In 1804 renegade Turkish soldiers in Belgrade murdered Serbian leaders, triggering a popular uprising under Karadjordje ("Black George") Petrovic, founder of the Karadjordjevic dynasty. Russia supported the Serbs, and in 1806 the sultan granted them limited autonomy (see fig. 3). But internal discord weakened the government of Karadjordje, and the French invasion of Russia in 1812 prevented the tsar from protecting the Serbs. In 1813 the Turks attacked rebel areas. Karadjordje fled to Hungary, then Turkish, Bosnian, and Albanian troops plundered Serbian villages. The atrocities sparked a second Serbian uprising in 1815 that won autonomy under Turkish control for some regions. The corrupt rebel leader Milos Obrenovic (1817-39) had Karadjordje murdered and his head sent to the sultan to signal Serbian loyalty.

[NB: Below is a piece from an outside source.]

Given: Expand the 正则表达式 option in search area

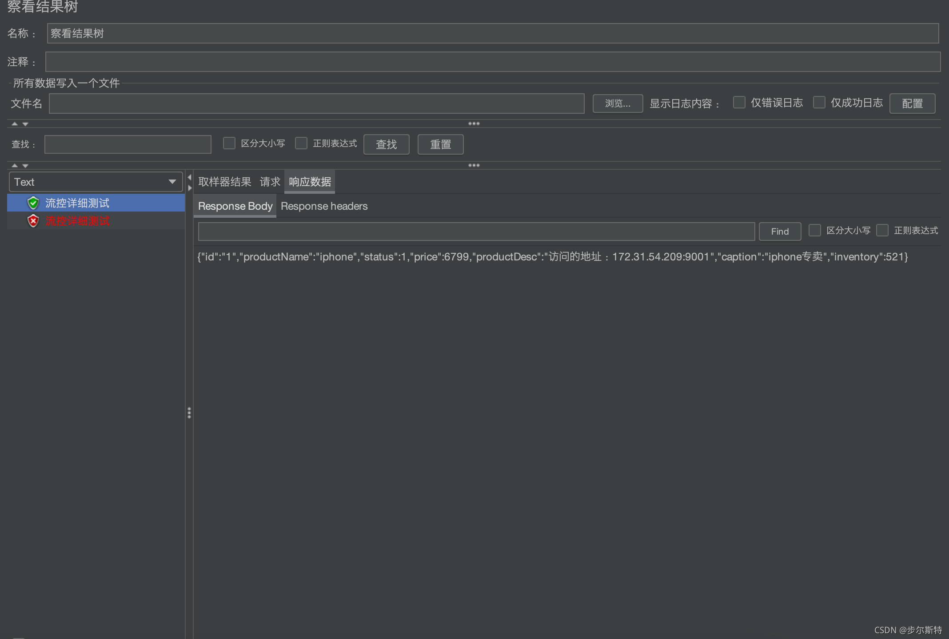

In 1830 Turkey recognized Serbia as a principality under Turkish control, with Milos Obrenovic as hereditary prince. The sultan also granted the Serbian Church autonomy and reaffirmed the Russian right to protect Serbia. Poor administration, corruption, and a bloody rivalry between the Karadjordjevic and Obrenovic clans marred Serbian political life from its beginning. After the sultan began allowing foreign governments to send diplomats to Serbia in the 1830s, foreign intervention further complicated the situation. Despite these obstacles and his autocratic manner, however, Milos Obrenovic stimulated trade, opened schools, and guided development of peasant lands. He abdicated in 1838 when Turkey imposed a constitution to limit his powers.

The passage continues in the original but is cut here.